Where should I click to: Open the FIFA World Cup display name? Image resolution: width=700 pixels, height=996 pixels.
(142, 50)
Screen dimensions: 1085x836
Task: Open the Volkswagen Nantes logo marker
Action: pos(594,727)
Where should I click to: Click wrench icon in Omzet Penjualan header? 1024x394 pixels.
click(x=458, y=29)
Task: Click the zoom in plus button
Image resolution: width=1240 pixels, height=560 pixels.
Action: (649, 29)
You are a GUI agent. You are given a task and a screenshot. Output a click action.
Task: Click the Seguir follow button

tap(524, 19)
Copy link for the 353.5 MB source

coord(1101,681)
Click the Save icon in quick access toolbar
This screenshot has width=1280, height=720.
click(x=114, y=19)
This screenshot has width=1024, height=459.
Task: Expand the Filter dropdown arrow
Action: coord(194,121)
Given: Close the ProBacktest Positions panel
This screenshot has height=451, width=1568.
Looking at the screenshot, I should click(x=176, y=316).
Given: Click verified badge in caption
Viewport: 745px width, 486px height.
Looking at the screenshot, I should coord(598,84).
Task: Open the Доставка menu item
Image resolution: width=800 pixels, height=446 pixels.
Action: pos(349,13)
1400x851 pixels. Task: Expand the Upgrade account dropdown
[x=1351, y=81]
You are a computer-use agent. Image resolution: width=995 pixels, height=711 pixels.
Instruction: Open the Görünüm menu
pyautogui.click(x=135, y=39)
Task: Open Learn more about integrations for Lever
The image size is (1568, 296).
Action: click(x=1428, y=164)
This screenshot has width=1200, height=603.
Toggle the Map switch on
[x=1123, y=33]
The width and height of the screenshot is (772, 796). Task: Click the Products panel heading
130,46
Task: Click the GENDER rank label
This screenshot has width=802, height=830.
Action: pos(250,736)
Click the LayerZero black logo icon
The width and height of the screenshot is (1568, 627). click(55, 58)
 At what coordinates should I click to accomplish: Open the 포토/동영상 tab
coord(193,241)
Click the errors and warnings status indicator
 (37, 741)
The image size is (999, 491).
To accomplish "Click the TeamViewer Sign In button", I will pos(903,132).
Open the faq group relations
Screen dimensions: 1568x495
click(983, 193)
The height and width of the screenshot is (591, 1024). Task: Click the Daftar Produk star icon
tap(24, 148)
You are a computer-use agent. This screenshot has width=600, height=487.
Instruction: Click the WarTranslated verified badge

> _What to work on_:
Each record shown above must be reproduced exactly.

> _Output of the exercise_:
Where should I click to: Open the FIFA World Cup display name? Image resolution: width=700 pixels, height=996 pixels.
(142, 50)
Screen dimensions: 1085x836
Task: Open the Volkswagen Nantes logo marker
Action: pos(594,727)
Where should I click to: Click wrench icon in Omzet Penjualan header? 1024x394 pixels.
click(x=458, y=29)
Task: Click the zoom in plus button
Image resolution: width=1240 pixels, height=560 pixels.
Action: (649, 29)
You are a GUI agent. You are given a task and a screenshot. Output a click action.
Task: Click the Seguir follow button

tap(524, 19)
Copy link for the 353.5 MB source

coord(1101,681)
Click the Save icon in quick access toolbar
This screenshot has width=1280, height=720.
click(x=114, y=19)
This screenshot has width=1024, height=459.
Task: Expand the Filter dropdown arrow
Action: coord(194,121)
Given: Close the ProBacktest Positions panel
This screenshot has height=451, width=1568.
Looking at the screenshot, I should click(x=176, y=316).
Given: Click verified badge in caption
Viewport: 745px width, 486px height.
Looking at the screenshot, I should coord(598,84).
Task: Open the Доставка menu item
Image resolution: width=800 pixels, height=446 pixels.
Action: pos(349,13)
1400x851 pixels. Task: Expand the Upgrade account dropdown
[x=1351, y=81]
You are a computer-use agent. Image resolution: width=995 pixels, height=711 pixels.
Instruction: Open the Görünüm menu
pyautogui.click(x=135, y=39)
Task: Open Learn more about integrations for Lever
The image size is (1568, 296).
Action: click(x=1428, y=164)
This screenshot has width=1200, height=603.
Toggle the Map switch on
[x=1123, y=33]
The width and height of the screenshot is (772, 796). Task: Click the Products panel heading
130,46
Task: Click the GENDER rank label
This screenshot has width=802, height=830.
Action: pos(250,736)
Click the LayerZero black logo icon
The width and height of the screenshot is (1568, 627). click(55, 58)
 At what coordinates should I click to accomplish: Open the 포토/동영상 tab
coord(193,241)
Click the errors and warnings status indicator
 (37, 741)
The image size is (999, 491).
To accomplish "Click the TeamViewer Sign In button", I will pos(903,132).
Open the faq group relations
Screen dimensions: 1568x495
click(983, 193)
The height and width of the screenshot is (591, 1024). Task: Click the Daftar Produk star icon
tap(24, 148)
You are a computer-use agent. This screenshot has width=600, height=487.
Instruction: Click the WarTranslated verified badge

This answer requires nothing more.